**DIE AUFGABE**
Wann hat die DG-Regierung laut dem bereitgestellten Auszug einen Koordinator für die Vorbeugung von gewaltsamem Radikalismus bestellt?

**BEREITGESTELLTER AUSZUG**
- - - - -
Debatte über Vorbeugung von Radikalismus: Prävention ist alles

Einigkeit herrschte im Parlament darüber, dass radikale Strömungen wie der Salafismus nicht mehr finanziell unterstützt werden dürfen. | Marijan Murat/dpa

Das war die Quintessenz einer Debatte über Radikalisierung zu Beginn der Woche im zuständigen Parlamentsausschuss. Die Abgeordnete Lydia Klinkenberg (ProDG) hatte dazu eine Interpellation an Ministerpräsident Oliver Paasch (ProDG) gerichtet. „Besonders gefährdet sind Jugendliche (12-25 Jahre), welche negative Erfahrungen, beispielsweise ein instabiles Elternhaus und instabile Persönlichkeitsstrukturen aufweisen, sowie das Gefühl haben, nicht dazu zu gehören“, so Klinkenberg.

Das Thema sei überaus komplex, antwortete Paasch: „Es gibt in diesem Zusammenhang keine einfachen Antworten, keine einfachen Instrumente und erst recht keine Zauberformeln.“ Vorbeugend könnten die Gemeinschaften wirken, weil sie für Bildungs-, Jugend- und Sozialpolitik zuständig sind, aber auch für die Themen Beschäftigung und lokalen Behörden (Gemeinden). Im November 2015 hat die DG-Regierung einen Koordinator für die Vorbeugung von gewaltsamem Radikalismus bestellt, der im Präventionsbereich das Zusammenspiel aller relevanten Akteure unterstützen soll.
- - - - -
**DATENAUSZUG**
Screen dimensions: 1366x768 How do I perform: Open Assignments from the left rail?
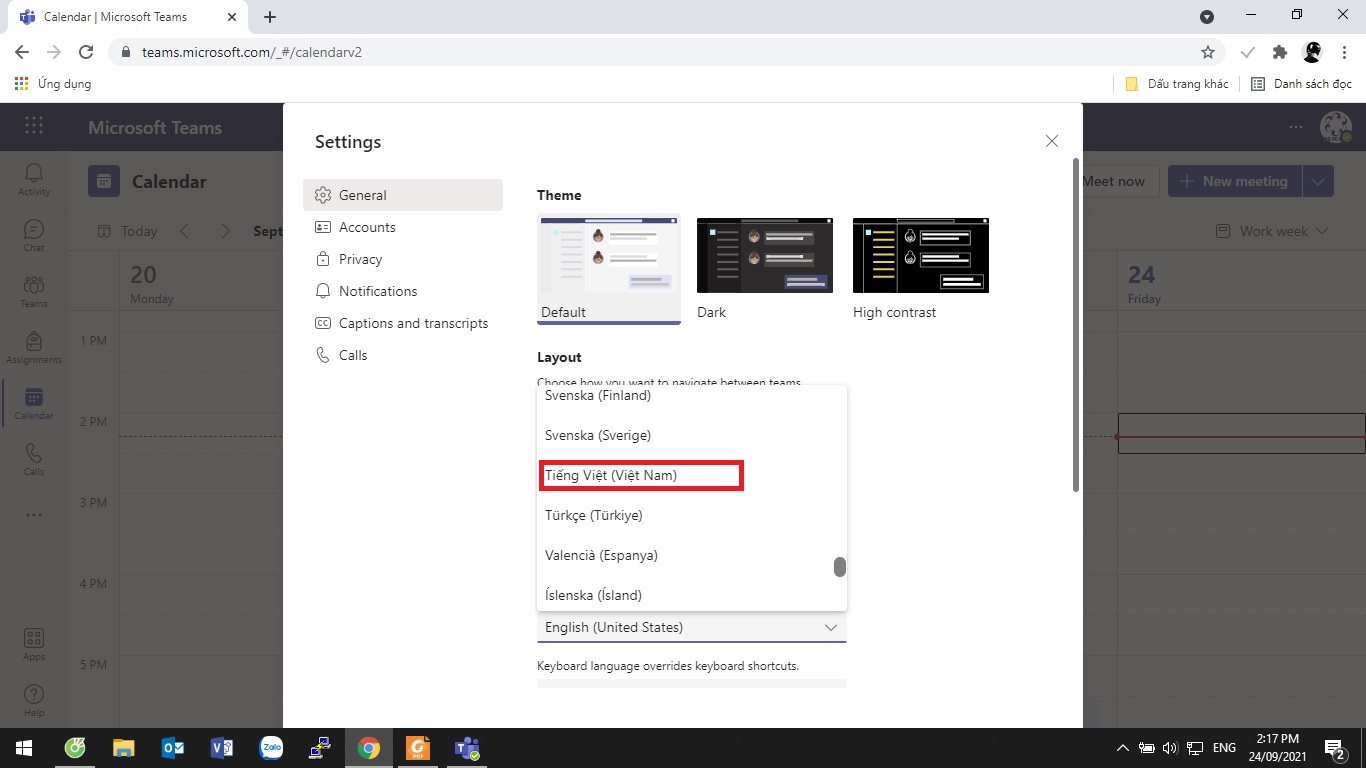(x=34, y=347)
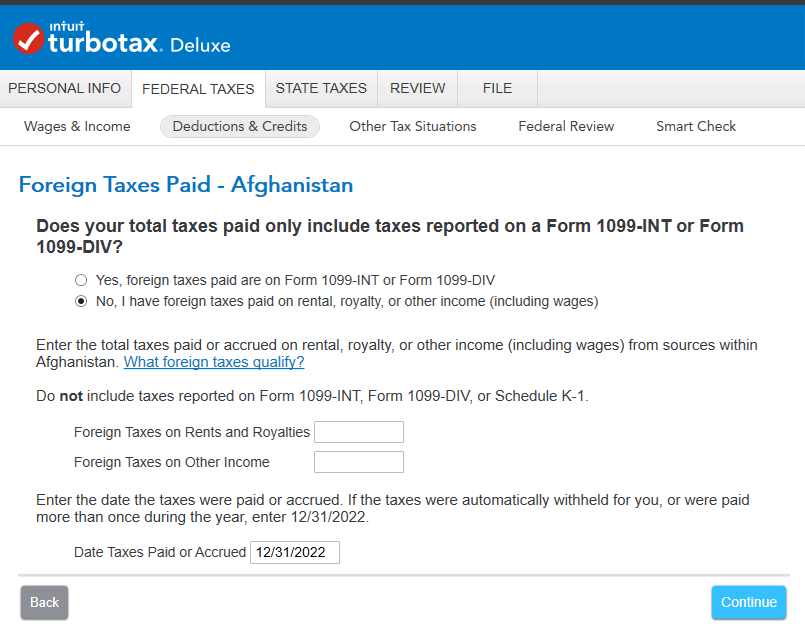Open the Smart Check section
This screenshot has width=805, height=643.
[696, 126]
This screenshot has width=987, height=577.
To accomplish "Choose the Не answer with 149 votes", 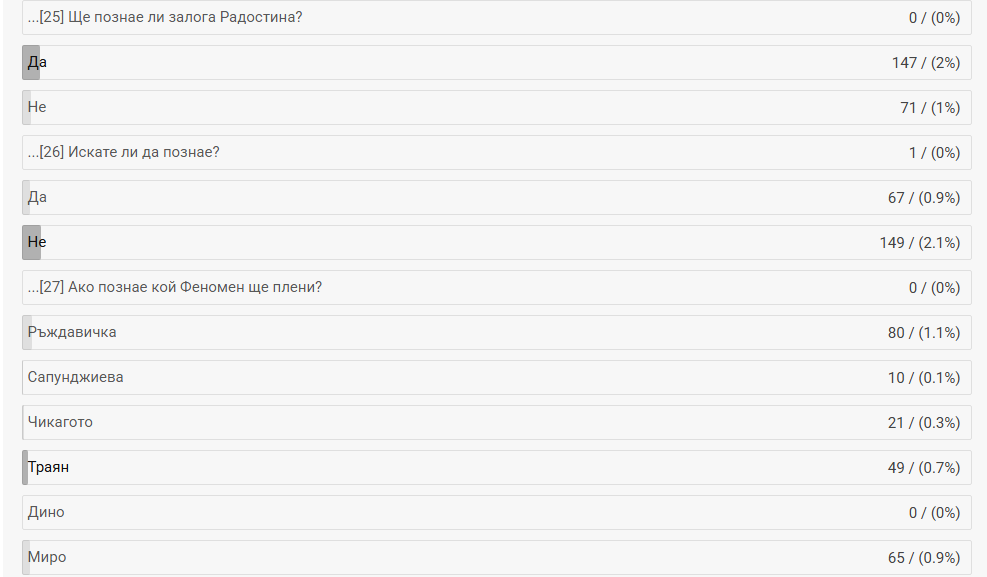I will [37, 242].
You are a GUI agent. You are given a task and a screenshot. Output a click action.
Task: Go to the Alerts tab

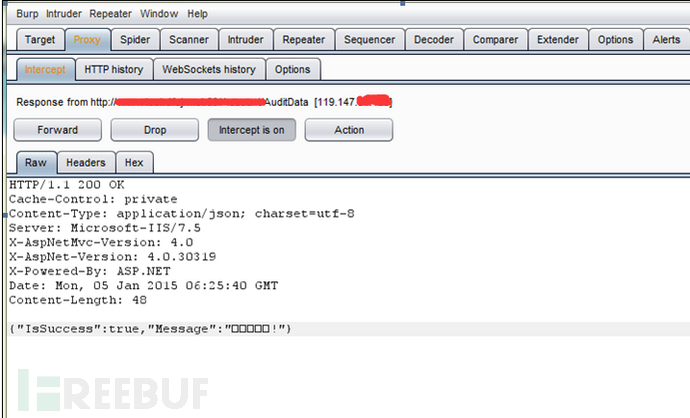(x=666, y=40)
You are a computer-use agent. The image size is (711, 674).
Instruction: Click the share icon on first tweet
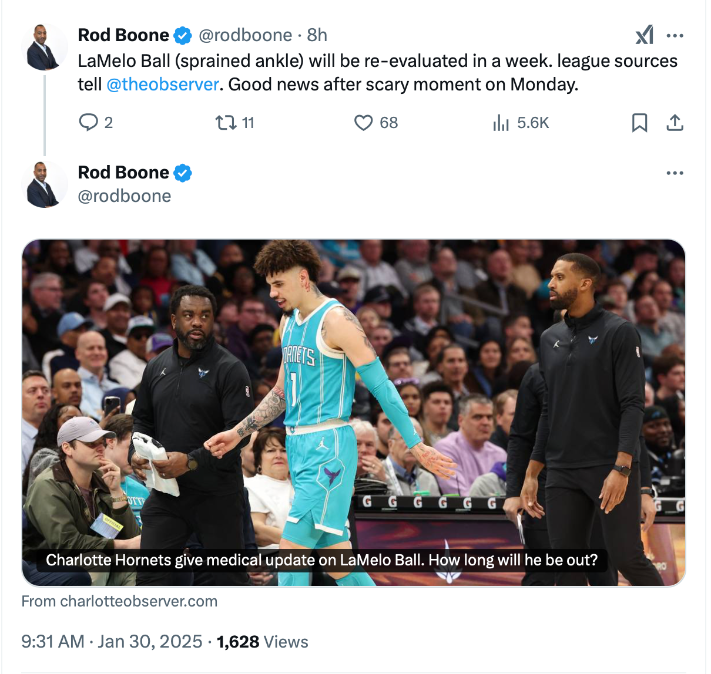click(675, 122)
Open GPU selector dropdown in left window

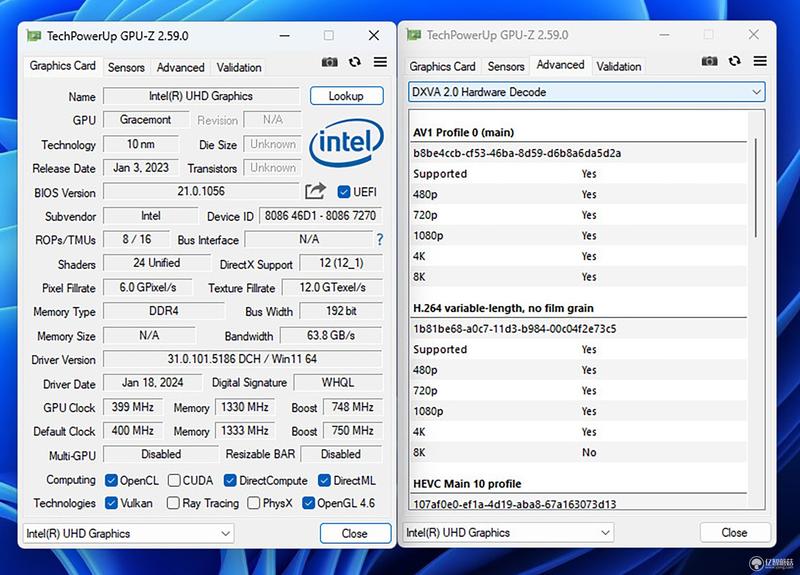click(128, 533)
- - - - -
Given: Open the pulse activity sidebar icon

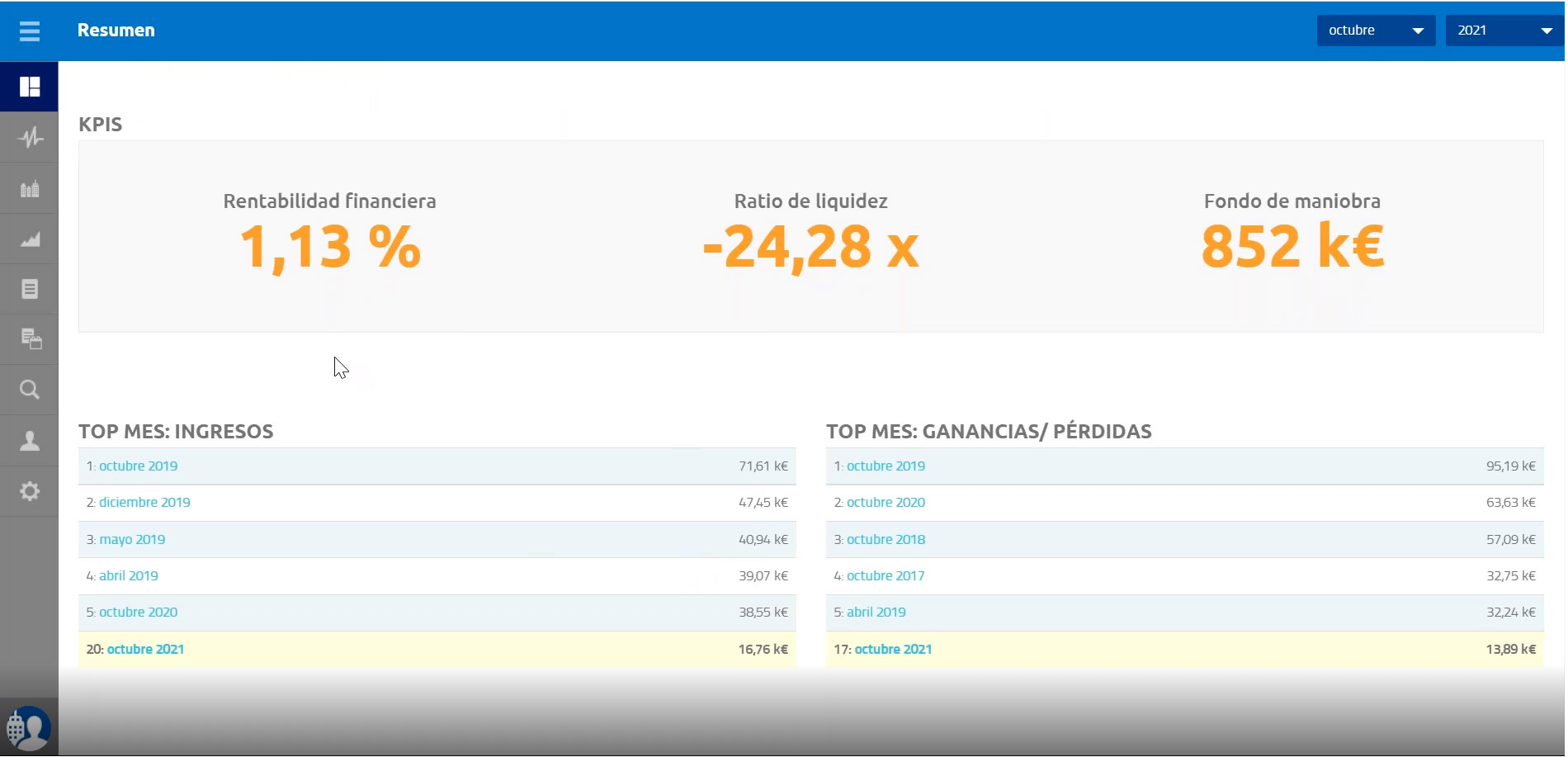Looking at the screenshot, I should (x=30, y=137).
- - - - -
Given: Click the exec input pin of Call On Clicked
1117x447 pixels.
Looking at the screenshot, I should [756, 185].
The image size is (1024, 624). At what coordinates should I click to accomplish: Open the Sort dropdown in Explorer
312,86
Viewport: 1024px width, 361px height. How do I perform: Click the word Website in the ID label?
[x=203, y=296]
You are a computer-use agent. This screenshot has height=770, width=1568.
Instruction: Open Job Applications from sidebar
- - - - -
**LÖSUNG DER AUFGABE**
Im November 2015.